Received 28 November 2013
Accepted 8 December 2013
Online 21 December 2013

Key indicators
Single-crystal X-ray study
T = 123 K
Mean [sigma](C-C) = 0.006 Å
Disorder in main residue
R = 0.042
wR = 0.096
Data-to-parameter ratio = 16.0
Details
Open access

1-(2,3-Di­hydroxy­prop­yl)-4-{2-[4-(di­methyl­amino)­phen­yl]vin­yl}pyridinium chloride

aCallaghan Innovation, PO Box 31-310, Lower Hutt, New Zealand
Correspondence e-mail: g.gainsford@irl.cri.nz

The title compound, C18H23N2O2+·Cl-, crystallizes with two independent cations and anions per cell. Each cation has twofold rotational disorder about the linking vinyl groups but with unequal occupancies [0.963 (5):0.037 (5) and 0.860 (8):0.140 (8)]. The two independent cations are close to being related by an inversion centre but the data does not support the expected centrosymmetric space-group assignment. The conclusion is that the differing rotational disorder has lead to an overall non-centrosymmetric lattice.

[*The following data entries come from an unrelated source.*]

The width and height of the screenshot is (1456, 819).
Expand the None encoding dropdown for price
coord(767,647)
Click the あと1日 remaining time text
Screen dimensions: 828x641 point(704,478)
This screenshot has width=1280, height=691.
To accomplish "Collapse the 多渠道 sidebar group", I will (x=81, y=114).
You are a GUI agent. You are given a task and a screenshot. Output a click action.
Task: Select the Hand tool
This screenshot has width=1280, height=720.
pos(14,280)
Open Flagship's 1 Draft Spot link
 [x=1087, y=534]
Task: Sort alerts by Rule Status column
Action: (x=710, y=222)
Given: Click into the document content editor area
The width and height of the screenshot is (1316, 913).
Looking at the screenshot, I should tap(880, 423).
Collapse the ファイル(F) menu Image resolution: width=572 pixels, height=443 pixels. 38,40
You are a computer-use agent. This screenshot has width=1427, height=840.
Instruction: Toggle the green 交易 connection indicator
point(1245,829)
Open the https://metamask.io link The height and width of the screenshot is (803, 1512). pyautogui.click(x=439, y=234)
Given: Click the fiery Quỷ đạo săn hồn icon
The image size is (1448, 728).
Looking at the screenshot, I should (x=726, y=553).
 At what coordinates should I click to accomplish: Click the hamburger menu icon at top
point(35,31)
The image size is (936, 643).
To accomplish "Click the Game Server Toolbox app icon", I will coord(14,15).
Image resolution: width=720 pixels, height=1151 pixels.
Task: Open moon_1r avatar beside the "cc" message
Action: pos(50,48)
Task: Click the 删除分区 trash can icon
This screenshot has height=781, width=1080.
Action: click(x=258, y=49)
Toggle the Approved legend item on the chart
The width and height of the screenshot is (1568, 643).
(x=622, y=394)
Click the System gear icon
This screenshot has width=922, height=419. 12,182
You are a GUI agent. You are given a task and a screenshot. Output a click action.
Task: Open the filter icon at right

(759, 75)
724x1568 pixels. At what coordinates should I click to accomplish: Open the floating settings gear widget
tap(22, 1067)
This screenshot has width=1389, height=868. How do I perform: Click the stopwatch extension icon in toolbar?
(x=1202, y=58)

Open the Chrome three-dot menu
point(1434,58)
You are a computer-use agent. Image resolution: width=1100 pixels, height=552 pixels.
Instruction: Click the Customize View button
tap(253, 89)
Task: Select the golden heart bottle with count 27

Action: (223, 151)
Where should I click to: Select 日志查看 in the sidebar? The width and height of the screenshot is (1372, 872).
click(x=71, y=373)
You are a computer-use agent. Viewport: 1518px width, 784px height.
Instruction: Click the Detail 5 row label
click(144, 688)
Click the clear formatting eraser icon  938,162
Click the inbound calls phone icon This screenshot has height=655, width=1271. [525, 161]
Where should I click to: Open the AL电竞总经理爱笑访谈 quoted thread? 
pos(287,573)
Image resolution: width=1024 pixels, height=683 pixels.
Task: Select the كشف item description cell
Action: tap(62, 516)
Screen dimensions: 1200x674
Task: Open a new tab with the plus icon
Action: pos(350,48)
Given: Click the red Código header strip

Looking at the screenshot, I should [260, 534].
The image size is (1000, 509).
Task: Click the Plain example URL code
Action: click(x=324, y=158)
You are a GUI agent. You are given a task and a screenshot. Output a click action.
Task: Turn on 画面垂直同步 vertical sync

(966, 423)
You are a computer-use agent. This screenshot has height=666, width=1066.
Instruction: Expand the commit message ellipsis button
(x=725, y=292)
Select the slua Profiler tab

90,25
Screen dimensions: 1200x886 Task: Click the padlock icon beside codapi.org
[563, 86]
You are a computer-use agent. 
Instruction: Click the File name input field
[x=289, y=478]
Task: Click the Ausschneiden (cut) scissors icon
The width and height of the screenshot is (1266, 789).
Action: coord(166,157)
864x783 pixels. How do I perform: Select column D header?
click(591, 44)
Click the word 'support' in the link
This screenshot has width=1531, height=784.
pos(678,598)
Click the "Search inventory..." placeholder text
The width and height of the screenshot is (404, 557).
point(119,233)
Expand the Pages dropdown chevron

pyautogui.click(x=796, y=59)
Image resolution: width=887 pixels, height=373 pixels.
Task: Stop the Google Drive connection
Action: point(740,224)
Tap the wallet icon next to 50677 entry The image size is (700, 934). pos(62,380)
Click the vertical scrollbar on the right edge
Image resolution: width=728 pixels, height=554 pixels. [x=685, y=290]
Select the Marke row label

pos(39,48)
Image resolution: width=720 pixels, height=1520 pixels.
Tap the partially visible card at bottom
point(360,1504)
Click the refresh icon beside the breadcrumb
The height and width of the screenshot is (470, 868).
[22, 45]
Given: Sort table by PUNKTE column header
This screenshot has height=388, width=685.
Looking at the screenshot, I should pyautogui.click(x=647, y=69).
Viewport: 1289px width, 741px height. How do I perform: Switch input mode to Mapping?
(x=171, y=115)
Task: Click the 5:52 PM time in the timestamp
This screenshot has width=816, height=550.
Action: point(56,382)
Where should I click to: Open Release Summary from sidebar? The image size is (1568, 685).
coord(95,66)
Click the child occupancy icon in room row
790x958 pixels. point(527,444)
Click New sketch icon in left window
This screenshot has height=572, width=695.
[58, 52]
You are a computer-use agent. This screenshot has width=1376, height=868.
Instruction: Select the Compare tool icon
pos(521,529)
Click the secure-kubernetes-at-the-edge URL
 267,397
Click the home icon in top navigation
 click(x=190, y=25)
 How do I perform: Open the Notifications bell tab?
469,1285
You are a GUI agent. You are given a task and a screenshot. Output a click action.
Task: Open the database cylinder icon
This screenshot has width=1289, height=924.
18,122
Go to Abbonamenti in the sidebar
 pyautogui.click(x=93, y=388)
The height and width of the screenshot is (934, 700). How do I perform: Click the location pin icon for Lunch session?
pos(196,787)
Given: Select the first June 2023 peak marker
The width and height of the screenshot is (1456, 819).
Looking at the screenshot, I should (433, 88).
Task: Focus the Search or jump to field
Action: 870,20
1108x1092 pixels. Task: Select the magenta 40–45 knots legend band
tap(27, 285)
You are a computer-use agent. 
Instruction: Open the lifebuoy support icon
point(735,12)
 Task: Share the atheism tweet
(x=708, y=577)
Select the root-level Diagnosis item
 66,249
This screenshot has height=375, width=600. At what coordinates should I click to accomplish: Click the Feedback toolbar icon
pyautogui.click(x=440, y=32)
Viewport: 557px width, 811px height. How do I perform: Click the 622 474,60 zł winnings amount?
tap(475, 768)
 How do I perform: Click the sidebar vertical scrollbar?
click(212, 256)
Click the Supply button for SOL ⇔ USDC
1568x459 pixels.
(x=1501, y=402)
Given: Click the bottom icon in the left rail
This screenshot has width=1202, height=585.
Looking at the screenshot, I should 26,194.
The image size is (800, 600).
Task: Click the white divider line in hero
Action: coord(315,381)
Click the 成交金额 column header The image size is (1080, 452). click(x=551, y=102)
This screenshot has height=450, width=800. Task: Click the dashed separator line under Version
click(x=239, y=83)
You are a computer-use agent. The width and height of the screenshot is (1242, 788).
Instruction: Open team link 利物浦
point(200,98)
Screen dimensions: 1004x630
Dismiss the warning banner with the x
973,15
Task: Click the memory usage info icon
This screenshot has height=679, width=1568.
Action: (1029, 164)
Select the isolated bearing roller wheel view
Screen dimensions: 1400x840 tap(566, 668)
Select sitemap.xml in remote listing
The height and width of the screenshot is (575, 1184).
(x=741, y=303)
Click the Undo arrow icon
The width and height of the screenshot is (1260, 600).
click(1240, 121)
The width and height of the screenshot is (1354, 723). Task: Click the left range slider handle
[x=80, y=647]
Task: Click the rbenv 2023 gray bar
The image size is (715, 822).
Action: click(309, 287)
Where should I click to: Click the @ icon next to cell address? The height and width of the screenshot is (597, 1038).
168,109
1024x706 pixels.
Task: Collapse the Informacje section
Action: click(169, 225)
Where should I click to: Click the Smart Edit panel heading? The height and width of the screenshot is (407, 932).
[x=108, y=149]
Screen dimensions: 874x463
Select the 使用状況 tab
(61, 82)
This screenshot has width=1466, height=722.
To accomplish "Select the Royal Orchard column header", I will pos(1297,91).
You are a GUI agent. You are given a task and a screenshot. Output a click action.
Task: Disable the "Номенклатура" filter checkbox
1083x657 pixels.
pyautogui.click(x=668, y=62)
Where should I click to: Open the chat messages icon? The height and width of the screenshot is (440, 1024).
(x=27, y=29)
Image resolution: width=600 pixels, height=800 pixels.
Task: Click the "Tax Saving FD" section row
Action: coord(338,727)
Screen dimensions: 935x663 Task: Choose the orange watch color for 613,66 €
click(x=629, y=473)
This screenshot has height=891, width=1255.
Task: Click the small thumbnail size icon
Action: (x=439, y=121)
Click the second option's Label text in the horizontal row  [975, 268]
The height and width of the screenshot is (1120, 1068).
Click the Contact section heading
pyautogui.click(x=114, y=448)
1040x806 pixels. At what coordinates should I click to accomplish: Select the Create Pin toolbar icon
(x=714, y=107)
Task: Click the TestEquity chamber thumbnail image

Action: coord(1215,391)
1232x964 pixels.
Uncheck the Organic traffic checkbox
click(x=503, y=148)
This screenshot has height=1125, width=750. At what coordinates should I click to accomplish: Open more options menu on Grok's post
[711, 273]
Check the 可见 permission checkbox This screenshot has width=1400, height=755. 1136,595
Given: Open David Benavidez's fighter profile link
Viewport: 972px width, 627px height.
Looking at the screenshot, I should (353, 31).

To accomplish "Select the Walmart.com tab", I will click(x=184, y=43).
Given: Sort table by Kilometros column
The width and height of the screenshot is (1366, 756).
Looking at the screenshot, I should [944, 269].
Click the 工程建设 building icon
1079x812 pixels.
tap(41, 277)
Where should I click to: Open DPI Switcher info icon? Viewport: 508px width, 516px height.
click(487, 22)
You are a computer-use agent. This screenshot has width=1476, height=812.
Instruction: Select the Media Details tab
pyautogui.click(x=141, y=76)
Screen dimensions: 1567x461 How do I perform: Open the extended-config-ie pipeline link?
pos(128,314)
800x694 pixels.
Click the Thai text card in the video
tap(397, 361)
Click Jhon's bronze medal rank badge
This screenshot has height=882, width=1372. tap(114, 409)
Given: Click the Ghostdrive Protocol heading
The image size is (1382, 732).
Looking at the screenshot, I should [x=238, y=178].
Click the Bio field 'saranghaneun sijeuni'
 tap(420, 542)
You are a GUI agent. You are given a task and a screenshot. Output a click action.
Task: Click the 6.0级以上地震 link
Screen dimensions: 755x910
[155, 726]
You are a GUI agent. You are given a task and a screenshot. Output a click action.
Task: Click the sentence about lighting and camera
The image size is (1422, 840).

In the crystal, the mol­ecules pack in layers parallel to (133) and (-13-3), chain-linked with motif C12(7) by the di­hydroxy­propyl O-H...Cl...H-O hydrogen bonds. Other lattice binding is provided by O-H...Cl, C-H...Cl and C-H...N inter­actions.

Related literature

For applications of organic push-pull chromophores, see: Kay et al. (2004[Kay, A. J., Woolhouse, A. D., Zhao, Y. & Clays, K. (2004). J. Mater. Chem. 14, 1321-1330.]); Bass et al. (2001[Bass, M., Enoch, J. M., Stryland, E. W. V. & Wolfe, W. L. (2001). In Handbook of Optics IV: Fibre Optics and Nonlinear Optics. New York: Academic Press.]); Prasad et al. (1988[Prasad, P. N. & Ulrich, D. R. (1988). In Nonlinear Optical and Electro active Polymers. New York: Plenum.]). For a related example of rotational disorder, see: Moreno-Fuquen et al. (2009[Moreno-Fuquen, R., Dvries, R., Theodoro, J. & Ellena, J. (2009). Acta Cryst. E65, o1371.]). For details of the synthesis, see: Kay et al. (2001[Kay, A. J., Woolhouse, A. D., Gainsford, G. J., Haskell, T. G., Barnes, T. H., McKinnie, I. T. & Wyss, C. P. (2001). J. Mater. Chem. 11, 996-1002.]). For hydrogen-bond motifs, see: Bernstein et al. (1995[Bernstein, J., Davis, R. E., Shimoni, L. & Chang, N.-L. (1995). Angew. Chem. Int. Ed. Engl. 34, 1555-1573.]).

[Scheme 1]

Experimental

Crystal data
  • C18H23N2O2+·Cl-

  • Mr = 334.83

  • Monoclinic, P 21

  • a = 8.4452 (3) Å

  • b = 13.2433 (5) Å

  • c = 15.3649 (6) Å

  • [beta] = 100.077 (3)°

  • V = 1691.94 (11) Å3

  • Z = 4

  • Mo K[alpha] radiation

  • [mu] = 0.24 mm-1

  • T = 123 K

  • 0.55 × 0.10 × 0.09 mm

Data collection
  • Bruker-Nonius APEXII CCD area-detector diffractometer

  • Absorption correction: multi-scan (Blessing, 1995[Blessing, R. H. (1995). Acta Cryst. A51, 33-38.]) Tmin = 0.651, Tmax = 0.746

  • 38193 measured reflections

  • 7581 independent reflections

  • 5545 reflections with I > 2[sigma](I)

  • Rint = 0.063

Refinement
  • R[F2 > 2[sigma](F2)] = 0.042

  • wR(F2) = 0.096

  • S = 1.02

  • 7581 reflections

  • 474 parameters

  • 13 restraints

  • H atoms treated by a mixture of independent and constrained refinement

  • [Delta][rho]max = 0.18 e Å-3

  • [Delta][rho]min = -0.20 e Å-3

  • Absolute structure: Flack parameter determined using 2152 quotients [(I+)-(I-)]/[(I+)+(I-)] (Parsons et al., 2013[Parsons, S., Flack, H. D. & Wagner, T. (2013). Acta Cryst. B69, 249-259.])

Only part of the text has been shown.